La prima prigione privata sarà inaugurata a Castelfranco Emilia il prossimo 21 marzo alla presenza del vicepremier Gianfranco Fini.

San Patrignano raddoppia, carcere per tossicodipendenti

Dure le critiche delle associazioni, ma anche dei Verdi e di Rifondazione

La privatizzazione della pena passa per San Patrignano. Tra meno di un mese sarà inaugurato il nuovo carcere speciale per tossicodipendenti. «E' un fiore all'occhiello, un modello da seguire. Non capisco le polemiche. La collaborazione con i privati, con le associazioni di volontari che si occupano di tossicodipendenza, dura da molto tempo e non è certo una novità». Questo il commento del ministro della Giustizia Roberto Castelli, espresso ieri, in merito alle polemiche sorte intorno alla nuova struttura di Castelfranco Emilia.

Ed ha ragione Castelli a sottolineare il fatto che l'affare tossicodipendenti stretto con San Patrignano non è una novità: l'idea risale al 2001 e allora fu sponsorizzata dal ministro Carlo Giovanardi e oggi il Guardasigilli l'ha trasformata in realtà.

Ci sono voluti ben quattro anni di lavori per rendere umana la nuova "colonia penale Muccioli", visto che sorge dalle ceneri dell'ex casa lavoro del Forte Urbano che nel Ventennio ha accolto più di un terzo dei detenuti politici antifascisti condannati dal tribunale speciale. E sarà, ancora, un carcere speciale.

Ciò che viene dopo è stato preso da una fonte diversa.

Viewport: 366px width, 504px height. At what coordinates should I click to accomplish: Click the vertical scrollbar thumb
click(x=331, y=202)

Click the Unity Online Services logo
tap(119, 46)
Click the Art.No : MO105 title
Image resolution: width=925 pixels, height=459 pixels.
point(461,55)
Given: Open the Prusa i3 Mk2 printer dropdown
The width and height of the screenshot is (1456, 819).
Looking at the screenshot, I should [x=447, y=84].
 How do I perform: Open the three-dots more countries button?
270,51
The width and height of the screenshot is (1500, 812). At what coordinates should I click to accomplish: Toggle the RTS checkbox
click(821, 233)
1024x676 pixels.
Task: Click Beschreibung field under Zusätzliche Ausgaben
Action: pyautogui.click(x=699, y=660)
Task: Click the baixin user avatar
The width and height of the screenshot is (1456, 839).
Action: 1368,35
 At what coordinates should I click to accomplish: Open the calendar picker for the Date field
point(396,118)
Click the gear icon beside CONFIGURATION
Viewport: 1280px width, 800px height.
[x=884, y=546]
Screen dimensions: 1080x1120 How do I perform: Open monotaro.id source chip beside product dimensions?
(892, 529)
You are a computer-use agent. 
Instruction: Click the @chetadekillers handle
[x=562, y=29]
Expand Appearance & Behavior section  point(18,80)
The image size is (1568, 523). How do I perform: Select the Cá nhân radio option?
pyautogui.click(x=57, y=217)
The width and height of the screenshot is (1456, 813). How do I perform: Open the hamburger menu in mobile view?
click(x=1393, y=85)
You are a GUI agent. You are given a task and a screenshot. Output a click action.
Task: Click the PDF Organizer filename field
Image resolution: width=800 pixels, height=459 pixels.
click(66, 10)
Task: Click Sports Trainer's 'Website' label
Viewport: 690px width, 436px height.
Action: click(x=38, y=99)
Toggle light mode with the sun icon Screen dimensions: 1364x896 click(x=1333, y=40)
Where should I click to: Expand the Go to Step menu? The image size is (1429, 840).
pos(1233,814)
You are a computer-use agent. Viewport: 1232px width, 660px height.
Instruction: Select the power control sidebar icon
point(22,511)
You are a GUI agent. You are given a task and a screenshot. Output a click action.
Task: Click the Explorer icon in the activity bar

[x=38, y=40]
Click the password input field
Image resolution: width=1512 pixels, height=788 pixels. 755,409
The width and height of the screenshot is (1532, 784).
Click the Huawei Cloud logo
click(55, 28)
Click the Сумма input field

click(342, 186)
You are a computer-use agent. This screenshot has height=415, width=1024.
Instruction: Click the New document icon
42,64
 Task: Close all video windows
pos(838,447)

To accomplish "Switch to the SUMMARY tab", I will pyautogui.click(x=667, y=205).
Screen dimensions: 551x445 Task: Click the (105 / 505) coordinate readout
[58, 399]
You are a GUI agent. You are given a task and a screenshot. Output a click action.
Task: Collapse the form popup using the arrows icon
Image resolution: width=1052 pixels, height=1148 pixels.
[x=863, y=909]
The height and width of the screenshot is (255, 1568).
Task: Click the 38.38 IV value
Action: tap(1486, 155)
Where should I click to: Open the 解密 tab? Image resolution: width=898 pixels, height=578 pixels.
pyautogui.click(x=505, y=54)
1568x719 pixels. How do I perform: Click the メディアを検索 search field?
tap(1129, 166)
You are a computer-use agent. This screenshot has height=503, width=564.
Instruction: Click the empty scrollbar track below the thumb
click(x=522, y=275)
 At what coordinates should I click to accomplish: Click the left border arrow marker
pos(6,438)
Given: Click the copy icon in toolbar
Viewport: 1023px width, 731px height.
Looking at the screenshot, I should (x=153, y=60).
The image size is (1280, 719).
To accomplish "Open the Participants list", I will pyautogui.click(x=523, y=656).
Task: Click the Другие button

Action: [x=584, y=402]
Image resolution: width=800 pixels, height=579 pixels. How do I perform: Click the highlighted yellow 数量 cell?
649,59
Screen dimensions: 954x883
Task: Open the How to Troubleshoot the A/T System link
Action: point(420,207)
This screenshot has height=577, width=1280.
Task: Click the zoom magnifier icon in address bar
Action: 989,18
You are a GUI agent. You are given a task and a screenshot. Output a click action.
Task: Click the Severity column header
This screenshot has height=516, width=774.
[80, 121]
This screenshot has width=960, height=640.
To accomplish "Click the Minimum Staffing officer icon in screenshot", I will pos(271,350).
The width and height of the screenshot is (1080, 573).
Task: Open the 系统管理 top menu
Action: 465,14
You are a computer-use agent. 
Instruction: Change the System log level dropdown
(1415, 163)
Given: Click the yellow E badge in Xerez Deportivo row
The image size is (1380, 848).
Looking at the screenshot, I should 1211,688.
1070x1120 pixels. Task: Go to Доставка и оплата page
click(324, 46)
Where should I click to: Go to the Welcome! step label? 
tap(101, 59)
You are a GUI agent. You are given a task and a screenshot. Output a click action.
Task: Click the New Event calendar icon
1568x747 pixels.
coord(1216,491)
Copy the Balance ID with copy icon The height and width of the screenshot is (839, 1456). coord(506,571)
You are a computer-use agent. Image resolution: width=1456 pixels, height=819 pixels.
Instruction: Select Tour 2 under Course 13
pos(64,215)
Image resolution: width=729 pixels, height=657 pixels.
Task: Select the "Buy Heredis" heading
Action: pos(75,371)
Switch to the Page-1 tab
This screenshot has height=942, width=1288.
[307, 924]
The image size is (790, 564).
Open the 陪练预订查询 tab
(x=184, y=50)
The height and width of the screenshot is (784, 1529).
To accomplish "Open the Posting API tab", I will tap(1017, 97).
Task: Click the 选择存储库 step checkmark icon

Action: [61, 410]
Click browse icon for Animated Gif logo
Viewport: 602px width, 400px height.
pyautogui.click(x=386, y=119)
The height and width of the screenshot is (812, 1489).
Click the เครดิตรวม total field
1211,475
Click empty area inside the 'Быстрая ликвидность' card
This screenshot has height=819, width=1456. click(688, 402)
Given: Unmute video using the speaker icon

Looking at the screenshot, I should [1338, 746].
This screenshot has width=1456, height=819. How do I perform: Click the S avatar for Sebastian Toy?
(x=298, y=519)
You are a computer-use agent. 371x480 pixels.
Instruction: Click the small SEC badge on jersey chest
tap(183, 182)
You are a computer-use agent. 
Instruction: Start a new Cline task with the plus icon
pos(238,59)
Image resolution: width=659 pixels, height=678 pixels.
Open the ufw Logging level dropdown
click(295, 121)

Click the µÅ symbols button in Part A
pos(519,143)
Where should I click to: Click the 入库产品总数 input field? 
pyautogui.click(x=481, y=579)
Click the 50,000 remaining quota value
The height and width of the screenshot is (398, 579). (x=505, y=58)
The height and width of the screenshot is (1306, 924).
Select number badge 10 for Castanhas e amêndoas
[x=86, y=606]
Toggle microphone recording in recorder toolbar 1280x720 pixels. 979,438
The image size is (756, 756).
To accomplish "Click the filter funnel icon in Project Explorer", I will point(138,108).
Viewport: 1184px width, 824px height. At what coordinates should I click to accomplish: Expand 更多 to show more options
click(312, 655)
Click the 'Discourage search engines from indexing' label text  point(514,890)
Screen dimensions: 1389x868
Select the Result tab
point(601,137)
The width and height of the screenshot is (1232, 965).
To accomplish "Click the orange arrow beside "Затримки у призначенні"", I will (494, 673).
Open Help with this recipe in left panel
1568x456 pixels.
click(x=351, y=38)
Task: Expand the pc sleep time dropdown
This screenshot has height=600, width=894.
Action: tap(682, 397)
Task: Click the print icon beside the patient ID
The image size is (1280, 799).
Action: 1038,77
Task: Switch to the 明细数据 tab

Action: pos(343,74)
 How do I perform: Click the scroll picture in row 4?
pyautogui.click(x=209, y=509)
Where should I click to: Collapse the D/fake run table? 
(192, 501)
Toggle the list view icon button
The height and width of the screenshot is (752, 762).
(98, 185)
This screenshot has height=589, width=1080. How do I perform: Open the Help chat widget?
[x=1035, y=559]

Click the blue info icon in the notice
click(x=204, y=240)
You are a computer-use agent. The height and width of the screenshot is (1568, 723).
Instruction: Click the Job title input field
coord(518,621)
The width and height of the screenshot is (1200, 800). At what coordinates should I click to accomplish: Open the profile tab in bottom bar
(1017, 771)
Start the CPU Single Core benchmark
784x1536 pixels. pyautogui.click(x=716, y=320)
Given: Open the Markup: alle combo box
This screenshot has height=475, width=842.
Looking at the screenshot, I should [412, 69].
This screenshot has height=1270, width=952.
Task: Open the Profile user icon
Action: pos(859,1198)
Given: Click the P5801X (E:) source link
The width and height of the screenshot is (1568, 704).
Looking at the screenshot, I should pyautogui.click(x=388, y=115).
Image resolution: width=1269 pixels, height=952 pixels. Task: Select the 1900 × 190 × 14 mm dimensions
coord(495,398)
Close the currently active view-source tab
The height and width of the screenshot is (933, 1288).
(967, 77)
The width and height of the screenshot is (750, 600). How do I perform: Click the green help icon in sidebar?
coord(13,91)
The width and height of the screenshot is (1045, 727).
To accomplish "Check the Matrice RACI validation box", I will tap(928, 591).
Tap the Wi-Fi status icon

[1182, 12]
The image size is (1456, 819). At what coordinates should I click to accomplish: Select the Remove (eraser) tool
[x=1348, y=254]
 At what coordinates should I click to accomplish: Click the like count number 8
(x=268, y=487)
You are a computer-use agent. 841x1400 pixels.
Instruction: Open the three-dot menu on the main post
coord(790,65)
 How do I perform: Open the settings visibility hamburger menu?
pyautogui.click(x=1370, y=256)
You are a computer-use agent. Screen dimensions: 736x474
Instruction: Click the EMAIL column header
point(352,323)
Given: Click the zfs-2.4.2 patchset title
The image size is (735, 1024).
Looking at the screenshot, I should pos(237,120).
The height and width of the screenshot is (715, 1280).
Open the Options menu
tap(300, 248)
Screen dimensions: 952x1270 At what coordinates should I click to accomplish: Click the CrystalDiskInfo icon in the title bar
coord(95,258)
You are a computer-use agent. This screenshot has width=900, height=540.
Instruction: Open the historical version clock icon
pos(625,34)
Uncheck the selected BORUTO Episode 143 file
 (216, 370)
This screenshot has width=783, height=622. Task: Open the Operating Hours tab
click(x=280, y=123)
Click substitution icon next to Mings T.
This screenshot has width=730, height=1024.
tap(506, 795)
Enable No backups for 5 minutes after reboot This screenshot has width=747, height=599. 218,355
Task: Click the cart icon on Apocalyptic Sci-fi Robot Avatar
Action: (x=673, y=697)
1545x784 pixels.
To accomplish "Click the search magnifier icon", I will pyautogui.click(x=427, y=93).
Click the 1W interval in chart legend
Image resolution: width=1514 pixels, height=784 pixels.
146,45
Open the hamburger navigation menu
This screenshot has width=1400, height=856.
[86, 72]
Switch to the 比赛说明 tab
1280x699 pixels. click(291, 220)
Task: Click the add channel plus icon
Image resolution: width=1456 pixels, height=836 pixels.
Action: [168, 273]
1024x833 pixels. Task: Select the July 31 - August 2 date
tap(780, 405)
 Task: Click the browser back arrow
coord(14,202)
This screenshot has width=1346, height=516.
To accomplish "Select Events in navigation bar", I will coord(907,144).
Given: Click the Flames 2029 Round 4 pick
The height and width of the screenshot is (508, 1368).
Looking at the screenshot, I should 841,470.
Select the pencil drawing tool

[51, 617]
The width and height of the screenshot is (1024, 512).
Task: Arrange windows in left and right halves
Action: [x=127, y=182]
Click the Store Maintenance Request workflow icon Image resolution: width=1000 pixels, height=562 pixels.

I detenuti dovranno lavorare la terra e compiere tutte quelle attività agricole e artigianali che, così come avviene nella casa madre di San Patrignano, possano essere poi legate a un progetto di cosiddetta distribuzione commerciale: affari. Ma non tutti i detenuti potranno accedere alla colonia, dovranno avere dei requisiti adatti ai lavori: la "selezione" a norma di legge - assicurano i futuri tenutari dell'azienda - verrà fatta attraverso i tribunali di sorveglianza e con l'avallo delle direzioni delle carceri, così come avviene normalmente per chi chiede di poter beneficiare delle pene alternative.

D'altra parte la politica del governo sulle droghe è chiara: sostituire la prevenzione con la carcerazione, la riduzione del danno con la repressione e rendere appetibile ai privati la "presa in carico" dei detenuti tossicodipendenti. Sarà un mercato fiorente quello delle comunità carcere, proprio grazie al disegno di legge Fini sulle droghe, proibizionista e repressivo quanto basta da schiaffare in galera chiunque abbia a che fare con una foglia di marijuana.

Non è un caso che la scelta sia caduta su Patrignano, fiorente azienda di pellicce e prodotti "tipici". La nuova azienda-penale sarà inaugurata in pompa magna il prossimo 21 marzo, giusto per la campagna elettorale, alla presenza del vicepremier Gianfranco Fini. Ecco il fiore all'occhiello del governo: il primo carcere per tossicodipendenti gestito da privati. Il direttore della stessa casa penale in via di trasformazione, Francesco D'Anselmo, aveva dichiarato un anno fa al settimanale della diocesi modenese: «Stiamo facendo lavori di ristrutturazione e presto potremo accogliere 140 persone. La nostra diventerà una struttura a custodia attenuata per le pene inflitte ai tossicodipendenti».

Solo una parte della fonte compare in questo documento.